Allergic reactions: rarely – redness, rash, itching, swelling.

Other: rarely – dyspeptic phenomena, agitation.

Contraindications

• Increased intracranial pressure (in case of impaired venous outflow, intracranial tumors);
• Age under 18 years (efficacy and safety not established);
• Hypersensitivity to mildronate.

The drug should be used with caution in liver and/or kidney diseases.

Use in Pregnancy and Lactation

The safety of the drug during pregnancy has not been proven, therefore, the prescription of Mildroxyn during this period is not recommended (to avoid possible adverse effects on the fetus).

It has not been established whether the drug is excreted in breast milk.
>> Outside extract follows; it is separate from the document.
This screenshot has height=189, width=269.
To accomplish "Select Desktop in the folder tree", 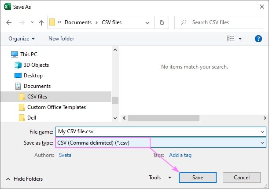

If it is necessary to prescribe the drug during lactation, breastfeeding should be discontinued.

Use in Hepatic Impairment

The drug should be used with caution in liver diseases.

Use in Renal Impairment

The drug should be used with caution in kidney diseases.

Pediatric Use

The efficacy and safety of the drug in children under 18 years of age have not been established.

Special Precautions

Patients with a history of chronic liver and kidney diseases should exercise caution during long-term use of the drug.

Concomitant use of Mildroxyn with antianginal agents, anticoagulants, antiplatelet agents, antiarrhythmic agents, diuretics, and bronchodilators is possible.

Use in pediatrics

There is insufficient data on the safety and efficacy of Mildroxyn in children.
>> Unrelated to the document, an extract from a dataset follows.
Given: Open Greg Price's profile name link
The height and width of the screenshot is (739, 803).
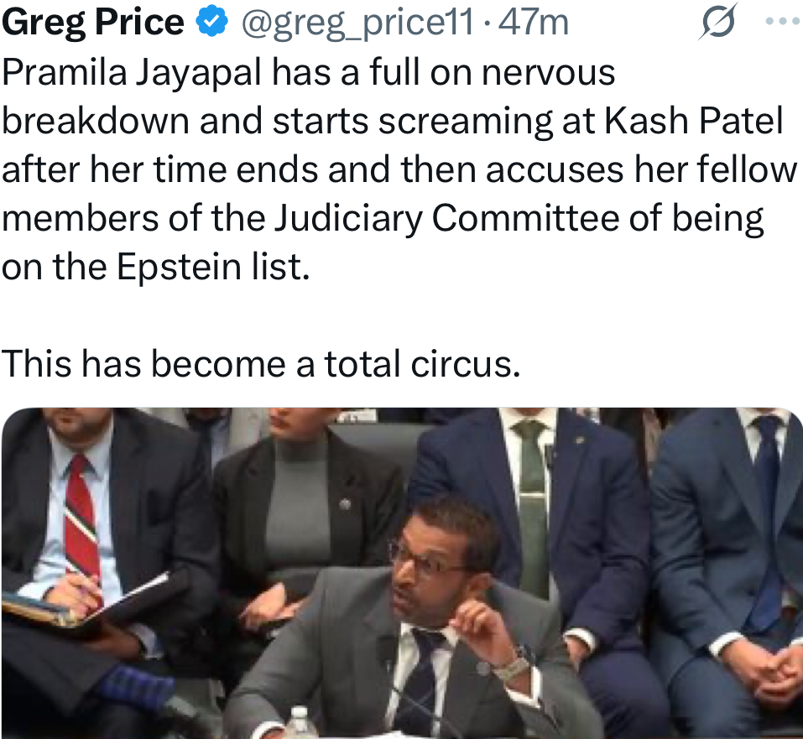Looking at the screenshot, I should point(93,23).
Effect on the ability to drive vehicles and operate machinery

There are no data on the adverse effect of Mildroxyn on the speed of psychomotor reactions.

Overdose

Cases of Mildroxyn overdose are not known. The drug is low-toxic.

Drug Interactions

With simultaneous use, Mildroxyn enhances the effect of drugs that dilate coronary vessels, some antihypertensive drugs, and cardiac glycosides.

When used concomitantly with nitroglycerin, nifedipine, alpha-blockers, antihypertensive agents, and peripheral vasodilators, the development of moderate tachycardia and arterial hypotension is possible (prescribing such a combination requires caution).

Storage Conditions

List B. The drug should be stored in a dry place, out of reach of children, at a temperature not exceeding 20°C (68°F).

Shelf Life

The shelf life is 3 years.

Dispensing Status

The drug is dispensed by prescription.

Important Safety Information

This information is for educational purposes only and does not replace professional medical advice. Always consult your doctor before use. Dosage and side effects may vary. Use only as prescribed.